Surclassant Barbie au box-office italien et dans son approche de l’émancipation féminine, Il reste encore demain de Paola Cortellesi dépeint sans un mot le cycle infernal de violence que subit Delia de la part d’Ivano, son mari et bourreau. Une plongée dans les méandres d’une Rome en noir et blanc, où chaque coin de rue, chaque ombre, raconte l’histoire d’une femme en quête de liberté, bravant un destin écrit par d’autres.

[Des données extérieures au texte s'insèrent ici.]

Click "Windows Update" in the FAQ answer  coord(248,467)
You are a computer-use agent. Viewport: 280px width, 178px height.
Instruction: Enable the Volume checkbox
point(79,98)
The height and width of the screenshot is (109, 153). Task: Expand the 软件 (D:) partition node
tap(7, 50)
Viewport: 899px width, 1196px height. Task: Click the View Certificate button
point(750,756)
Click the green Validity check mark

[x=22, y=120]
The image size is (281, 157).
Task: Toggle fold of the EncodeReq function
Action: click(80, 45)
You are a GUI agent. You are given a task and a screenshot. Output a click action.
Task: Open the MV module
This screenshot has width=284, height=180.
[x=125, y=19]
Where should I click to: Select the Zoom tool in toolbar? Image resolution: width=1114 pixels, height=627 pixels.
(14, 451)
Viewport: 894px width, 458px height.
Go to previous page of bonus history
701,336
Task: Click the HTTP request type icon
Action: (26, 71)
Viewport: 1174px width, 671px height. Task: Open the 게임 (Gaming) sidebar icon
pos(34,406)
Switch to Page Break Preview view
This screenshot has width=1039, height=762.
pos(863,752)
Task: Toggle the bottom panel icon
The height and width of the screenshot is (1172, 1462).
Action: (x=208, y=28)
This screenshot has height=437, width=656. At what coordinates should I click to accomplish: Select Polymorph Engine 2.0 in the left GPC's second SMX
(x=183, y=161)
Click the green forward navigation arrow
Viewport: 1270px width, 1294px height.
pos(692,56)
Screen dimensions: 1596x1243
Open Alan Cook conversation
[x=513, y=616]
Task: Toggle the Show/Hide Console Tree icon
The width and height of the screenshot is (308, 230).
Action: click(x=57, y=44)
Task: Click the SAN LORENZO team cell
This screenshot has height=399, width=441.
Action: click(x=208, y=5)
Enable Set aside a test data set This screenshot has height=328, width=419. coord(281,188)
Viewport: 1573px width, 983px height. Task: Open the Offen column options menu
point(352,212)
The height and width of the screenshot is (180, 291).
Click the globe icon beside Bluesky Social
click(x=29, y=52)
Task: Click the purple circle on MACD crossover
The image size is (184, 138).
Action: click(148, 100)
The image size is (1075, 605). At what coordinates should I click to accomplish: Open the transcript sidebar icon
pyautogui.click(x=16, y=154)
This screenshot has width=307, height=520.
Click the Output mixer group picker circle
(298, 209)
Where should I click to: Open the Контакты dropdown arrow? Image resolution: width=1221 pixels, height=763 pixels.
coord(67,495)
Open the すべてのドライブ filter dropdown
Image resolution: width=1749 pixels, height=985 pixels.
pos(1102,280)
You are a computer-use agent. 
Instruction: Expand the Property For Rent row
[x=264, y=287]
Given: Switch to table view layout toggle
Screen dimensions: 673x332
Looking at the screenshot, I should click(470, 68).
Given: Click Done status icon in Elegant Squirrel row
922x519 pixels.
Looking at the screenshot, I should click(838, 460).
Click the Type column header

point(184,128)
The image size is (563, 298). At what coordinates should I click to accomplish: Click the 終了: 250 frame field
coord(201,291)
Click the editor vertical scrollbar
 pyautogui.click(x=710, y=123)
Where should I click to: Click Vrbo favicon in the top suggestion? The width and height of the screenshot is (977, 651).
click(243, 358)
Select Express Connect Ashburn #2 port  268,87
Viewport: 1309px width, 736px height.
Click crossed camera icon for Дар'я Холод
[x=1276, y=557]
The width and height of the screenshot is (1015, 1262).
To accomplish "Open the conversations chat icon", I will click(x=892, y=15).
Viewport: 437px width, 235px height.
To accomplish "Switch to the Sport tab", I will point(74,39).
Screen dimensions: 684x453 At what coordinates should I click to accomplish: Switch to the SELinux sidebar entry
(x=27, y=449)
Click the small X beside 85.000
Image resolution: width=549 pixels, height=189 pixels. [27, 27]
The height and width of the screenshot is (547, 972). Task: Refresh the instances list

Delia danse, pantin désarticulé entre les mains de son mari, Ivano, qui la fait tourner, la lance dans les airs, la rattrape, la tire par les cheveux, la renverse sur l’un de ses bras, la rejette contre le mur, la gifle, la reprend, l’étrangle. Deux corps en mouvement se repoussent, se rapprochent, se bousculent au rythme de « Nessuno » [Personne], une chanson de Mina, célèbre dans les années 1960, ici épurée. Juste une base de basse, celle de l’homme qui donne le ton de la scène et la voix, celle de la femme, semblant mimer la folie : « Personne, je te jure, personne, pas même le destin, peut nous séparer, parce que cet amour s’illuminera d’éternité, d’éternité, d’éternité ».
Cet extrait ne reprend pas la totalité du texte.